La comunicación es fundamental en la relación médico-paciente, ya que facilita la transmisión de información esencial para el diagnóstico y tratamiento. Un modelo de comunicación adecuado permite que el paciente exprese sus síntomas y preocupaciones con claridad. ¿Qué propósito cumplen los modelos de comunicación en la relación médico-paciente?. a) Facilitar la expresión clara de síntomas y preocupaciones del paciente. b) Limitar la comunicación del paciente solo a sus síntomas. c) Estandarizar la interacción en todas las consultas médicas. d) Evitar que el médico interprete la comunicación no verbal.

La ecología y el entorno tienen un impacto significativo en la organización social y la forma en que las comunidades se relacionan con la salud y el bienestar. Este conocimiento es fundamental para los profesionales de la salud que trabajan en entornos diversos. ¿Cómo relaciona la antropología social el entorno con las estructuras sociales?. a) Estudia cómo el entorno afecta las interacciones y adaptaciones sociales. b) Examina solo el impacto climático en las relaciones sociales. c) Centra su análisis exclusivamente en factores biológicos. d) Aísla el contexto social del medio ambiente.

La entrevista clínica permite al profesional de la salud recolectar información valiosa sobre el estado de salud del paciente. Esta técnica de comunicación requiere habilidades que fomenten una relación de confianza, permitiendo obtener datos precisos y relevantes. ¿Cuál es el propósito principal de la entrevista clínica?. a) Obtener información precisa para un diagnóstico adecuado. b) Evitar que el paciente hable sobre sus preocupaciones. c) Limitar la comunicación solo a preguntas cerradas. d) Simplificar las respuestas del paciente para ahorrar tiempo.
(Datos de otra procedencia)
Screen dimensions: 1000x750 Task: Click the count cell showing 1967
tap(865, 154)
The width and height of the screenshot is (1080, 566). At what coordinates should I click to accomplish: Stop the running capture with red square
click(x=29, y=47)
En el contexto médico, la comunicación no verbal complementa la información verbal y puede revelar aspectos emocionales y actitudes del paciente. Interpretar adecuadamente estos elementos no verbales es crucial para brindar una atención integral. ¿Por qué es importante que los médicos interpreten la comunicación no verbal de los pacientes?. a) Ayuda a comprender las emociones y necesidades del paciente. b) Evitar el contacto visual durante la consulta. c) Enfocarse únicamente en las palabras del paciente. d) Interpretar solo la postura del paciente.

La antropología social explora cómo las creencias y normas culturales influyen en las conductas de las personas en diferentes contextos. En el ámbito de la salud, este conocimiento ayuda a los profesionales a comprender las prácticas y percepciones de salud en comunidades con diversas tradiciones y valores. ¿Cómo beneficia el estudio de la antropología social a los profesionales de la salud?. a) Les permite comprender prácticas y percepciones culturales de salud. b) Les enseña técnicas médicas para diagnóstico y tratamiento. c) Desarrolla únicamente sus habilidades de investigación. d) Establece protocolos de atención uniformes para todas las culturas.

Los modelos de comunicación son esenciales para construir una relación de confianza en el entorno médico. Estos modelos ayudan a que el paciente exprese libremente sus preocupaciones, mientras el médico puede transmitir información de manera clara y efectiva. ¿Cuál es el objetivo principal de los modelos de comunicación en la práctica médica?. a) Facilitar una relación de confianza y comprensión entre médico y paciente. b) Reducir el tiempo de la consulta. c) Permitir que el médico hable la mayor parte del tiempo. d) Estandarizar la forma en que el paciente responde.